The funding would be better allocated to building a modern CI/CD pipeline, including:
- Fast, automated rollbacks
- Feature flags
- Backwards-compatibility
- Short release cycles
Automated rollbacks significantly reduce the risk associated with bugs. If you can rollback in minutes then the risk of releasing new code is mitigated by knowing you can rollback quickly.
Feature flags allow buggy features to be disabled quickly, and prevent buggy features from holding up releases. They also facilitate smoke testing in production before features go live.
Backwards-compatibility means that components can be released (and tested) independently. Your database change can go to production the day before the code that uses it. The downstream API can go live before its consumers. Rollbacks are much simpler when you don’t have to co-ordinate across multiple teams and organisational hierarchies.

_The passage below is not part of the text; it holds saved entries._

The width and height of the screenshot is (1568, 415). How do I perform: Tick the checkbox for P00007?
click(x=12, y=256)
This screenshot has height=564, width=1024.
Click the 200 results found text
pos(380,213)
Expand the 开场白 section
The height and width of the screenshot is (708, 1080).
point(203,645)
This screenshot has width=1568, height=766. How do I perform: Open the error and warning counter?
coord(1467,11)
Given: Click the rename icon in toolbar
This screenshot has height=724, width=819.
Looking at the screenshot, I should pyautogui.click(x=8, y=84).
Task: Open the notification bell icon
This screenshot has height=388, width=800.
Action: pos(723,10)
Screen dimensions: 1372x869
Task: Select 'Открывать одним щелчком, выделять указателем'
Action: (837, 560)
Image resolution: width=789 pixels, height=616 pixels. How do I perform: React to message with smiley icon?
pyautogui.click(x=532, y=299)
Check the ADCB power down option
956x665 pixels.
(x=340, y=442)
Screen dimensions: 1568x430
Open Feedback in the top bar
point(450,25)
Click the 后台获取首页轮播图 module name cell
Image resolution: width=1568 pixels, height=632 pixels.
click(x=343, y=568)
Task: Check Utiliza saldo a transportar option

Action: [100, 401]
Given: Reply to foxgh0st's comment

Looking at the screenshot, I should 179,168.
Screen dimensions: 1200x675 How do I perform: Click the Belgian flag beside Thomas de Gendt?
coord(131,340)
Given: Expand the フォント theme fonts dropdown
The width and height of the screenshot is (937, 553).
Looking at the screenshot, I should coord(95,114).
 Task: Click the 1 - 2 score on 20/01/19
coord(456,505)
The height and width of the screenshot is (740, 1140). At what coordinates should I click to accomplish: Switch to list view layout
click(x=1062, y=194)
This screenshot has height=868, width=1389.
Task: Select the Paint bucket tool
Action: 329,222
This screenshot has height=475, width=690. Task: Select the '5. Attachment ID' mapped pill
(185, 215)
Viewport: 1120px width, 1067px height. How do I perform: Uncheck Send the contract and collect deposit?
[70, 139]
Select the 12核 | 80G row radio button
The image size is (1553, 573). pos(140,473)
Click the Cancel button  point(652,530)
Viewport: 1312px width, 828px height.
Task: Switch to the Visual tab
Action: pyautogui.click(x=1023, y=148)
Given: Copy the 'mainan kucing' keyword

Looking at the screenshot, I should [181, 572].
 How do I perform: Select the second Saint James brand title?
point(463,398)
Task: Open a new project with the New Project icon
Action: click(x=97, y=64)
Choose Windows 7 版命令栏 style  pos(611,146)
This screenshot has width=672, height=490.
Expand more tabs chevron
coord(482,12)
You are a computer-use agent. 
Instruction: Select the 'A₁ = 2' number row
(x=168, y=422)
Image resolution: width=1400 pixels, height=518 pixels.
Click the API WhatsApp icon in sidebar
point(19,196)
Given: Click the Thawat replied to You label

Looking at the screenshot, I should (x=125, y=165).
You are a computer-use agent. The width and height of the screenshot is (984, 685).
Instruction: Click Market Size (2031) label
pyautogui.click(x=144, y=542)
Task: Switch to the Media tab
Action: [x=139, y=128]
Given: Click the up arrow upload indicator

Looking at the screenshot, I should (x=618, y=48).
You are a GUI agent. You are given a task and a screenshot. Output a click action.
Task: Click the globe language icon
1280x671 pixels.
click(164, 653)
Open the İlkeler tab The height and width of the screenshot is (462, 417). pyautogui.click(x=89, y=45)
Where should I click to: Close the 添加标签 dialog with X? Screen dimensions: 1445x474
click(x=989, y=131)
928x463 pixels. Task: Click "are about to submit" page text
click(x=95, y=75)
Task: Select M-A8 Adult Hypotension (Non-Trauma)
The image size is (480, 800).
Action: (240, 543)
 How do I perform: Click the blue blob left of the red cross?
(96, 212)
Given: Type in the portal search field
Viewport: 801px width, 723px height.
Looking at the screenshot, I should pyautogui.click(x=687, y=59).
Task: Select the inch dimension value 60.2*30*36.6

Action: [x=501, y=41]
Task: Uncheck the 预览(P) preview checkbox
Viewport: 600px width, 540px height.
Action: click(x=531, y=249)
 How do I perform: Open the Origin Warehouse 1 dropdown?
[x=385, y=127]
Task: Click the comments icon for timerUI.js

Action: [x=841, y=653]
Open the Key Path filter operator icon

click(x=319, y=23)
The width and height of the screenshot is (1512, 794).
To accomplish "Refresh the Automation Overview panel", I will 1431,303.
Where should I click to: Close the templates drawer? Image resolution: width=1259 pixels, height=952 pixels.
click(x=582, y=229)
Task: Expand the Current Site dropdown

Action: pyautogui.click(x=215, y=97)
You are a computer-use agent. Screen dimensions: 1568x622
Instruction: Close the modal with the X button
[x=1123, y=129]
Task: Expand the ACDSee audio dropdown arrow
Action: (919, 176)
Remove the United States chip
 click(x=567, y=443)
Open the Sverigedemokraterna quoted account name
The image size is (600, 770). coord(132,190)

These three items all converge in shorter release cycles which reduce the size of each release. Customers get code sooner, the risk of each release is lowered because it has fewer changes, and work is still fresh in the minds of the devs that built it in the case when things go wrong.
This last point bears repeating. If your release cycle is measured in months then there’s a reasonable chance that the dev that worked on any given feature will no longer be with the company by the time the feature goes live, leaving you at the mercy of the reverse engineering skills of the new hire. This is especially true in Canadian banks that rely heavily on contract developers.
I’m not advocating that QA should be abolished. I’d like to see QA time-boxed to a short period of exploratory testing. They’re not expected to perform a full regression test but should cover the most common flows and some high-level testing of any new features.